Start Material for this exercise

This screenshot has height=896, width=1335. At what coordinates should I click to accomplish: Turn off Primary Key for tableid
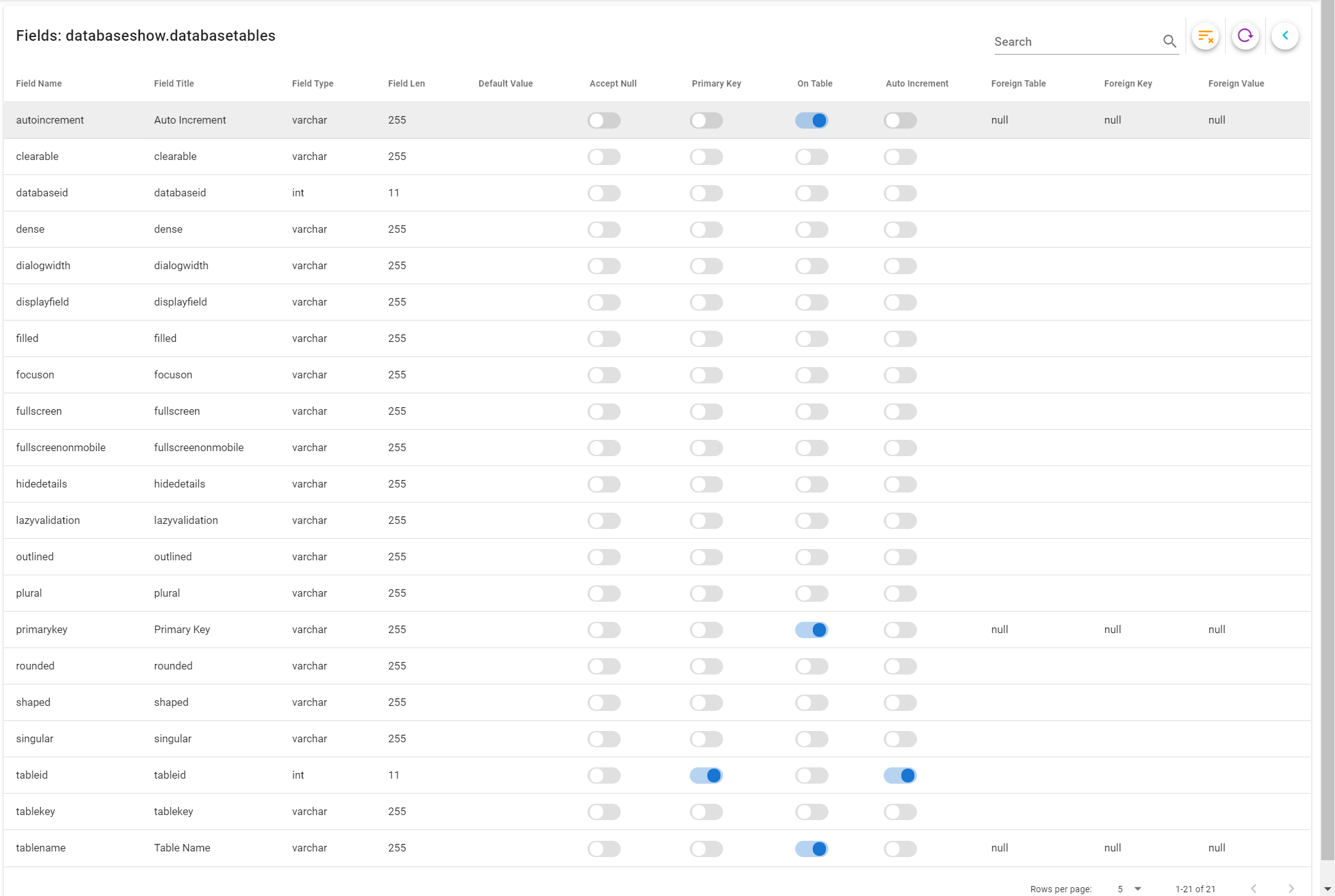706,776
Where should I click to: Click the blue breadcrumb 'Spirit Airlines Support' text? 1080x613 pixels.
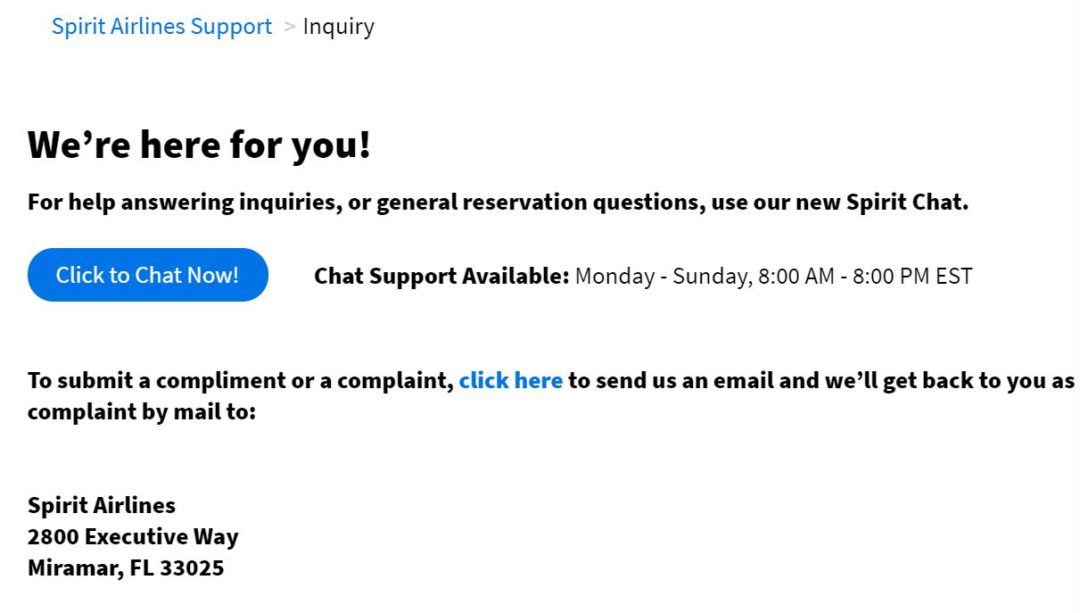[161, 26]
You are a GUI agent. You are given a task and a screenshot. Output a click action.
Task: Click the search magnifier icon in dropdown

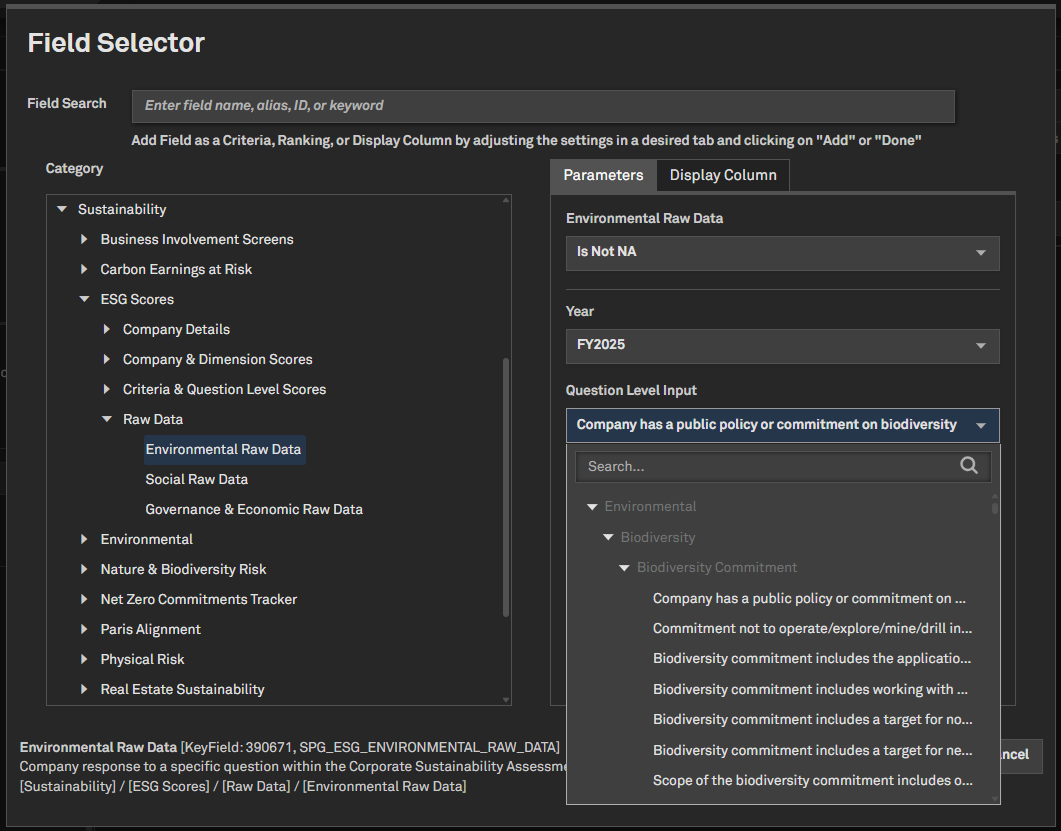(x=968, y=465)
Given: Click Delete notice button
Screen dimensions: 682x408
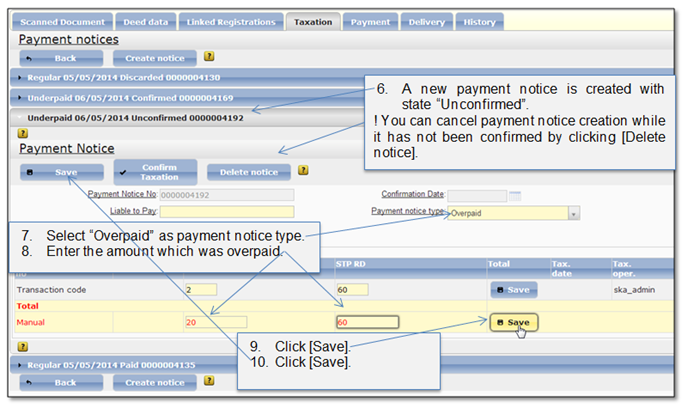Looking at the screenshot, I should coord(249,172).
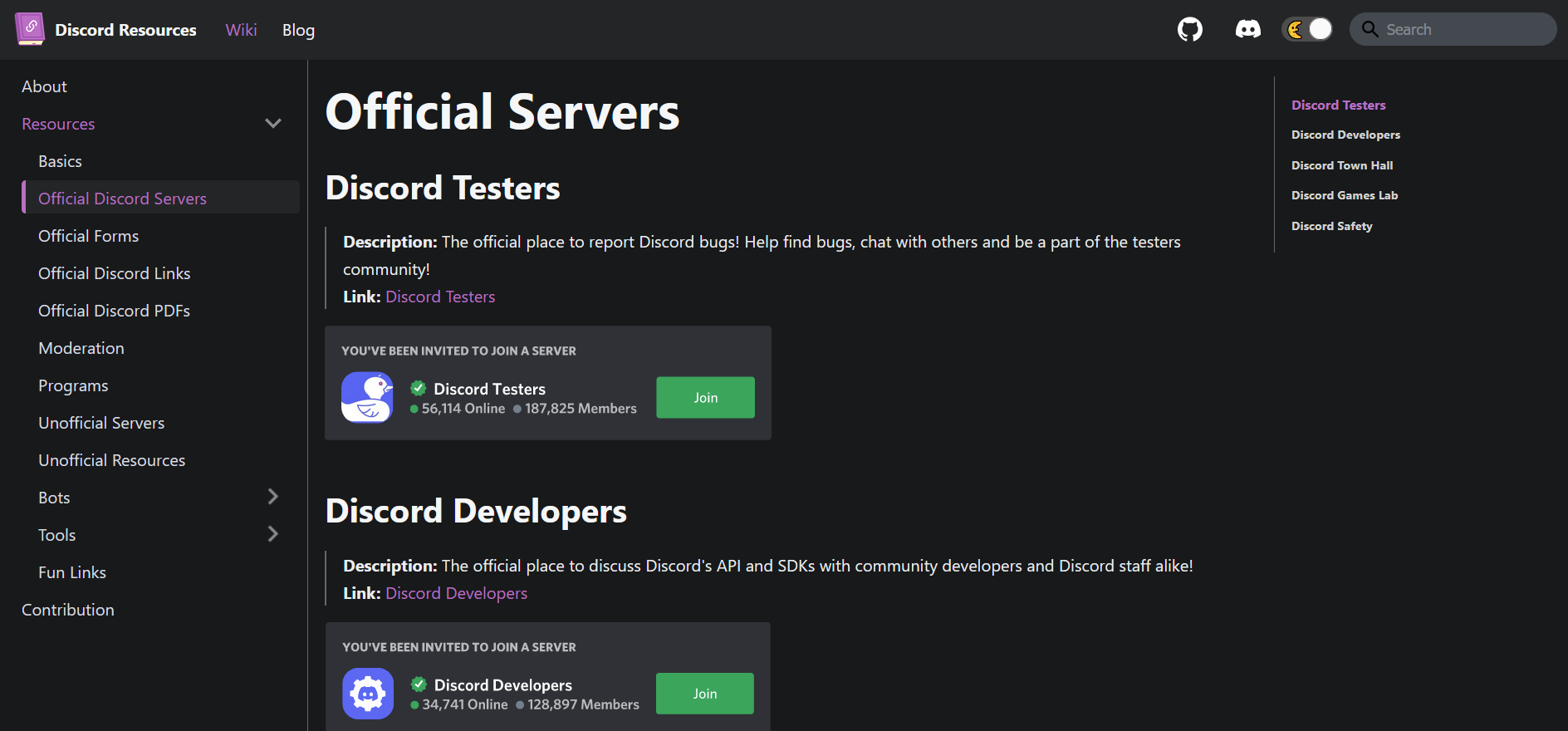
Task: Go to the Blog navbar tab
Action: click(x=298, y=30)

End Material for this exercise

Your goal:
Write out all of the data above again, swapping "coordinates" for "location" and changing nothing else. Leave the pictures out.

Response to this task:
This screenshot has height=896, width=1335. At what location should I click to accomplish: Turn off Primary Key for tableid
706,776
Where should I click to: Click the blue breadcrumb 'Spirit Airlines Support' text? 1080x613 pixels.
[161, 26]
You are a GUI agent. You are given a task and a screenshot. Output a click action.
Task: Click the search magnifier icon in dropdown

(x=968, y=465)
Given: Click Delete notice button
Screen dimensions: 682x408
Looking at the screenshot, I should coord(249,172).
Task: Go to the Blog navbar tab
Action: click(x=298, y=30)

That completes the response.